How many lines in the records below contain the string "green"? Answer with the number alone.

[Material supplied Boundary: Start]

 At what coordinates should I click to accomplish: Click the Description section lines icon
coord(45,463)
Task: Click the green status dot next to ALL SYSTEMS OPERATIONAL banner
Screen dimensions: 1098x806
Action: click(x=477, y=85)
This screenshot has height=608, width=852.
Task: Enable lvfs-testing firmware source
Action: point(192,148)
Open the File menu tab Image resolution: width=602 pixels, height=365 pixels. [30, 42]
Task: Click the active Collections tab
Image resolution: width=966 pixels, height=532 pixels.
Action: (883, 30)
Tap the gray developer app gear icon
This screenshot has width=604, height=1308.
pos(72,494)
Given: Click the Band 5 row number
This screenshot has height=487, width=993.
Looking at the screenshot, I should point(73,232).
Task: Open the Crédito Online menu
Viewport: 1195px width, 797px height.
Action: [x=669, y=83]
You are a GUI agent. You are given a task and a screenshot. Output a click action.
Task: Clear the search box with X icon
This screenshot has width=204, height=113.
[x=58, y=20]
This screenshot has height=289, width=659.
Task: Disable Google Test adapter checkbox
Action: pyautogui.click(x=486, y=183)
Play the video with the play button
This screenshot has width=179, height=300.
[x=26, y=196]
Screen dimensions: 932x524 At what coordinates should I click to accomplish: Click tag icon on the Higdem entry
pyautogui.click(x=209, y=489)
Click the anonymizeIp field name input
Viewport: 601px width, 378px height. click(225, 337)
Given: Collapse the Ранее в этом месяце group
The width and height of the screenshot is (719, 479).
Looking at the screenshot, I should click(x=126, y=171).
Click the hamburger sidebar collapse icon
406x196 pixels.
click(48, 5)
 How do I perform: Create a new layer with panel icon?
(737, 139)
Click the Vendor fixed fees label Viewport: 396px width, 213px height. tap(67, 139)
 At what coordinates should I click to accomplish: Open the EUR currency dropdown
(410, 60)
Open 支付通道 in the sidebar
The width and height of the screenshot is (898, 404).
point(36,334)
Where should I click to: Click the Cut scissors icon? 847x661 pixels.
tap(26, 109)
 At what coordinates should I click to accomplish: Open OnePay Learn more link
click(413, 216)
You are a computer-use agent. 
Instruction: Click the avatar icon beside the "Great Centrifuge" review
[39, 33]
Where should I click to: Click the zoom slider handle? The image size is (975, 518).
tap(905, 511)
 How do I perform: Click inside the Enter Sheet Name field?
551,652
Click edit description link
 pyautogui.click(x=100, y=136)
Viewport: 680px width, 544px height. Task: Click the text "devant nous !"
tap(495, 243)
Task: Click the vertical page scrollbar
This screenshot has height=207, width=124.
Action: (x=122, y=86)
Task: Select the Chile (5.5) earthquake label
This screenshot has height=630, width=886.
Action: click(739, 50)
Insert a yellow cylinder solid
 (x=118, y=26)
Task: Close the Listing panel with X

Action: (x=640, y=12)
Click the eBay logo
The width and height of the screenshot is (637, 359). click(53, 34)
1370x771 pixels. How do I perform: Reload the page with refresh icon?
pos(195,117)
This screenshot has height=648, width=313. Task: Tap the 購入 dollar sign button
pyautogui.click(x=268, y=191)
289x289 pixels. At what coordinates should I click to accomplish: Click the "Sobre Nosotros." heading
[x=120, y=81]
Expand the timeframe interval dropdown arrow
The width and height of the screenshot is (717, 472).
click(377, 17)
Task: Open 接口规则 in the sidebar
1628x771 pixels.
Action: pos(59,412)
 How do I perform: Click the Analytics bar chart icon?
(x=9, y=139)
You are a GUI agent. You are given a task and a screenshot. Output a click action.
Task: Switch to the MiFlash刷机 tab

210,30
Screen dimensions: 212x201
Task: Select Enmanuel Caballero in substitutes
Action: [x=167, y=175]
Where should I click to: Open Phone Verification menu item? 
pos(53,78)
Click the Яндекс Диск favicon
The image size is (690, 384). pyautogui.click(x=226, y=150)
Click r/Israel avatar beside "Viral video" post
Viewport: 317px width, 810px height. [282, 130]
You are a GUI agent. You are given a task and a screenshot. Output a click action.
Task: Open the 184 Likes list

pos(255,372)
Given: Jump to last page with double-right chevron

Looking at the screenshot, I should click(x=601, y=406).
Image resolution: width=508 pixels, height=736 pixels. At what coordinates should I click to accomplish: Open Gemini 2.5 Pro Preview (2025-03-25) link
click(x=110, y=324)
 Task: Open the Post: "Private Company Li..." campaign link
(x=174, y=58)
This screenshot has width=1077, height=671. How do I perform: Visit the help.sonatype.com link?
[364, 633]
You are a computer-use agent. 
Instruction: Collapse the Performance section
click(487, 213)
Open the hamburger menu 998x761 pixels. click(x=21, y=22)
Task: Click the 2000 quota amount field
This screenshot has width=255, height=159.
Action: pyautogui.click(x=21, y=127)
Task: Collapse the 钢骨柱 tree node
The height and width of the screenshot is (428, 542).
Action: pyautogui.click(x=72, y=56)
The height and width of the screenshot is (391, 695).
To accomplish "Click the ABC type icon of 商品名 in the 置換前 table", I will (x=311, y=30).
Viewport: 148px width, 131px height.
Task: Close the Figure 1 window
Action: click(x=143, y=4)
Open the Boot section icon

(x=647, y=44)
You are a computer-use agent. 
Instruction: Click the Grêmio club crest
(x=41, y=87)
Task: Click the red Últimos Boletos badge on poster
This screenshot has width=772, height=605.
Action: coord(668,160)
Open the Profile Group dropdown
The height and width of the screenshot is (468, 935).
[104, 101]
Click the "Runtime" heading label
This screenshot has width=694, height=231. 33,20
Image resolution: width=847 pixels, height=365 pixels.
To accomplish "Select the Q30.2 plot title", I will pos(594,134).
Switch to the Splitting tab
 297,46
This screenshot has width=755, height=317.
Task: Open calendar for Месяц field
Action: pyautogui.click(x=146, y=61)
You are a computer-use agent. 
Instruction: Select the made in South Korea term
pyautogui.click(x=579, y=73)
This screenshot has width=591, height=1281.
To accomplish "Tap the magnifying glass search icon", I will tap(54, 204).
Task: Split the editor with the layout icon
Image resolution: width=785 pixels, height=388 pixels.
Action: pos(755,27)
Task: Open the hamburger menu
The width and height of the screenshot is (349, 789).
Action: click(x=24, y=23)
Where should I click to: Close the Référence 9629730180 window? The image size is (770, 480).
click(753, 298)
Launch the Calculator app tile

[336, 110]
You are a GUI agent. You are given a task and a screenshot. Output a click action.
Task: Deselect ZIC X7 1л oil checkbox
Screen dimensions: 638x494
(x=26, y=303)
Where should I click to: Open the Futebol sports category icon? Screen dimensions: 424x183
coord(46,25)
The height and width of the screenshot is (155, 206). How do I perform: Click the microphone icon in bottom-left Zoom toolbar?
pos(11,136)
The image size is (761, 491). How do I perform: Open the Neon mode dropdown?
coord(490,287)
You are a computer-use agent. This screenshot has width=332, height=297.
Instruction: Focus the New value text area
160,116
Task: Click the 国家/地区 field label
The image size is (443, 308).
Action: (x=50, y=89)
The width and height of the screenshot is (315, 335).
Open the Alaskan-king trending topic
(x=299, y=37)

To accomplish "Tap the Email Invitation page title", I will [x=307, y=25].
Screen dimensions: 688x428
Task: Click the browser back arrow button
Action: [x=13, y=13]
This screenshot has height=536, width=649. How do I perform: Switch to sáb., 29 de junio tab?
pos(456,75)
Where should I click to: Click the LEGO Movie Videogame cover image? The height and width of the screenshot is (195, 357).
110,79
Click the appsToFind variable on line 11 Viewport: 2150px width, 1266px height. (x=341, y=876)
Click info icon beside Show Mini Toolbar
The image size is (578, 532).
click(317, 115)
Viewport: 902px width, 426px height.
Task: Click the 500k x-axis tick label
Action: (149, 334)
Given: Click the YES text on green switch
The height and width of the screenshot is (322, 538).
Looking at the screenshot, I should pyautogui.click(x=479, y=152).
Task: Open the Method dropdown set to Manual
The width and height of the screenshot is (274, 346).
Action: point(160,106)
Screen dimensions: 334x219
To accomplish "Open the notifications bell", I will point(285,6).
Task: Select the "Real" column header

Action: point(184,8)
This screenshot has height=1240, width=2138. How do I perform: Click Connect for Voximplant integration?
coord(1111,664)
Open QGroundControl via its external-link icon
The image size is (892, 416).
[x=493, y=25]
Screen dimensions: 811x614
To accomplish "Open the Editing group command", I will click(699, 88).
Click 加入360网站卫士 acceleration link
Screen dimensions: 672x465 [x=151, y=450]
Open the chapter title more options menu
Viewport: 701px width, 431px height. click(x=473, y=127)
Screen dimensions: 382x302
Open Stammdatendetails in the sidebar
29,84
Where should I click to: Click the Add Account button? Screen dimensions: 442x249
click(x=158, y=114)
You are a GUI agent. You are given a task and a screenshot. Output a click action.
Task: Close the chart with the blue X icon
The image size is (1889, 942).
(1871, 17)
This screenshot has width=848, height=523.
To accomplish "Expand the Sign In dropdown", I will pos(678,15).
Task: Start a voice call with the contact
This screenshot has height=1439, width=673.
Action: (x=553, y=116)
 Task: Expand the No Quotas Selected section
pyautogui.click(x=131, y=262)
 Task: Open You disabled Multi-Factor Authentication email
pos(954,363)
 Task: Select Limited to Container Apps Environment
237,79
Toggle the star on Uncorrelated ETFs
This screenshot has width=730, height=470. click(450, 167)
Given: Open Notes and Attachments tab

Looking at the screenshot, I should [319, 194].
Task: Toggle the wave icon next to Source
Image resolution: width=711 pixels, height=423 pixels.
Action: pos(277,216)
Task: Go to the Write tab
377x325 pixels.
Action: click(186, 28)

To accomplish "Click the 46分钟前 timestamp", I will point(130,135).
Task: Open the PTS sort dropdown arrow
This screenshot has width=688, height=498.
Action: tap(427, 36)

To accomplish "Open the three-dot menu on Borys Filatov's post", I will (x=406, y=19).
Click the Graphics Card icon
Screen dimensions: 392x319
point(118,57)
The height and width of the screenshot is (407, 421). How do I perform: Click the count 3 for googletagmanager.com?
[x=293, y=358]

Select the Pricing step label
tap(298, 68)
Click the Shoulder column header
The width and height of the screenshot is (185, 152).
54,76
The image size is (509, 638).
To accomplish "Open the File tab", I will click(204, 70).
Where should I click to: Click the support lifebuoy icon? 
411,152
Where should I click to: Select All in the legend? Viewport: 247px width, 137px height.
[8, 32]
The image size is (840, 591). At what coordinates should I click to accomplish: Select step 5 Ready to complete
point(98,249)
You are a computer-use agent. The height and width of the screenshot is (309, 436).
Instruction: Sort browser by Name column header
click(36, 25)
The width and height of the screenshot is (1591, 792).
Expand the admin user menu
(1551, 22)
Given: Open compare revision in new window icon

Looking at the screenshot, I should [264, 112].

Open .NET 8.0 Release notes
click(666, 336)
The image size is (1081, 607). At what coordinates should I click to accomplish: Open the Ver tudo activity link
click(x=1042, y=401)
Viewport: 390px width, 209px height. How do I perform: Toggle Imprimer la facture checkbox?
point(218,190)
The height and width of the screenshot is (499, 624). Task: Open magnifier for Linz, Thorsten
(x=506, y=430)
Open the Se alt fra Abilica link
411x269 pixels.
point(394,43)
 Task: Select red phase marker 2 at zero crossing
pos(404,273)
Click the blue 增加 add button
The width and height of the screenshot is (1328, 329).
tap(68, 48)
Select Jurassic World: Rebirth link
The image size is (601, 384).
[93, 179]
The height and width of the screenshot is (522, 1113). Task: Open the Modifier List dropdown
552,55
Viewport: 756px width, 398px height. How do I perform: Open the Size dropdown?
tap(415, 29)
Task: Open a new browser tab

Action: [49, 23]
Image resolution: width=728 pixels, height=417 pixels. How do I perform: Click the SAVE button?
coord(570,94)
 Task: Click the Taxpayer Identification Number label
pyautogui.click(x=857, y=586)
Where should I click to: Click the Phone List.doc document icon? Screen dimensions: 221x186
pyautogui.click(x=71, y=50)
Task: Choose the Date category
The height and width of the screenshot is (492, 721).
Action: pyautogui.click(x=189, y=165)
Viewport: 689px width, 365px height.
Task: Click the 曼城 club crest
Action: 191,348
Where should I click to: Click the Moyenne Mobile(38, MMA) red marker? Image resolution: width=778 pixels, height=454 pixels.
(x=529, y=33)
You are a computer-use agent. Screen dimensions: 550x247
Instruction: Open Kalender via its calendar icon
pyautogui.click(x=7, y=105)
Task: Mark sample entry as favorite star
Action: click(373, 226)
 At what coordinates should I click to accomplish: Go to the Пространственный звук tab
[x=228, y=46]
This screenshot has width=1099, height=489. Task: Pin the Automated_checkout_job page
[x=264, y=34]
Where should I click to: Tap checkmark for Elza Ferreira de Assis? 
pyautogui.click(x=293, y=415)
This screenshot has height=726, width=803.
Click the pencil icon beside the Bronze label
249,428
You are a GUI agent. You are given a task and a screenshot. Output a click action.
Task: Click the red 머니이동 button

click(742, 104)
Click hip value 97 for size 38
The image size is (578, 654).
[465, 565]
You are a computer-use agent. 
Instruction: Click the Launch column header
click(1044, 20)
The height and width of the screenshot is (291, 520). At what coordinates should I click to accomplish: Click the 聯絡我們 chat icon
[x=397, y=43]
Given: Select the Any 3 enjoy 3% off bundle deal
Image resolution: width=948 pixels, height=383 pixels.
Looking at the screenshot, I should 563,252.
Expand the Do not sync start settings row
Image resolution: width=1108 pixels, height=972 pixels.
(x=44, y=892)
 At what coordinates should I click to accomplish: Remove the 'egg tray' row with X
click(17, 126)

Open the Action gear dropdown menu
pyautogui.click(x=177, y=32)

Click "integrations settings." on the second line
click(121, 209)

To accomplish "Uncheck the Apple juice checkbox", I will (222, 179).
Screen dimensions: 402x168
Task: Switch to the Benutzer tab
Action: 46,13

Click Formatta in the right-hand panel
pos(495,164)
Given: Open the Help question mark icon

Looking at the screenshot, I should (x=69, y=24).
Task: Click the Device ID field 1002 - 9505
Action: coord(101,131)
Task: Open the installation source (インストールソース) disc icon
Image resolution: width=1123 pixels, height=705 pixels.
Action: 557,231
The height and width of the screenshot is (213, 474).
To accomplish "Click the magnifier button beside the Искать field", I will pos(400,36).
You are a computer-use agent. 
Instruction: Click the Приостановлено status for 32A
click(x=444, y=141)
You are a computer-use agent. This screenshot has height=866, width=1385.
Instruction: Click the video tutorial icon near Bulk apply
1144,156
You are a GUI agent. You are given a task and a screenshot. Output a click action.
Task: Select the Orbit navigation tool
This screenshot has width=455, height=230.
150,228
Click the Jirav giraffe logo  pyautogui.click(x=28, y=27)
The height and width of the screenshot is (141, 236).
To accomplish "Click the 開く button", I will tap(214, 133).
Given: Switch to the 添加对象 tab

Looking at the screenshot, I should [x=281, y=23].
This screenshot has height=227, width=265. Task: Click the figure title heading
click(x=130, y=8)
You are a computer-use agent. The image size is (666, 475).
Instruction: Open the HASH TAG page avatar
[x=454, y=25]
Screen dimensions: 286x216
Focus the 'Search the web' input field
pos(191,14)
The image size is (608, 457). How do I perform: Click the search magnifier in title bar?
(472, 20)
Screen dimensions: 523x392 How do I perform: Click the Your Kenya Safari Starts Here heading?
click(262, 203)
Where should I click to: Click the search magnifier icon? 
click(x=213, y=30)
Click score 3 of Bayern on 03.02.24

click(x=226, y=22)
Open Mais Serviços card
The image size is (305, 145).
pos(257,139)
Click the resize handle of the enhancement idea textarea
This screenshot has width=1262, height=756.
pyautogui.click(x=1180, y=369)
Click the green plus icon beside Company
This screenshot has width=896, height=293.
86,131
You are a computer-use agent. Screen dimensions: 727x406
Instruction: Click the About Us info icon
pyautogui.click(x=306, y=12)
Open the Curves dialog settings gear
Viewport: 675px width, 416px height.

[Material supplied Boundary: End]

Task solution | 3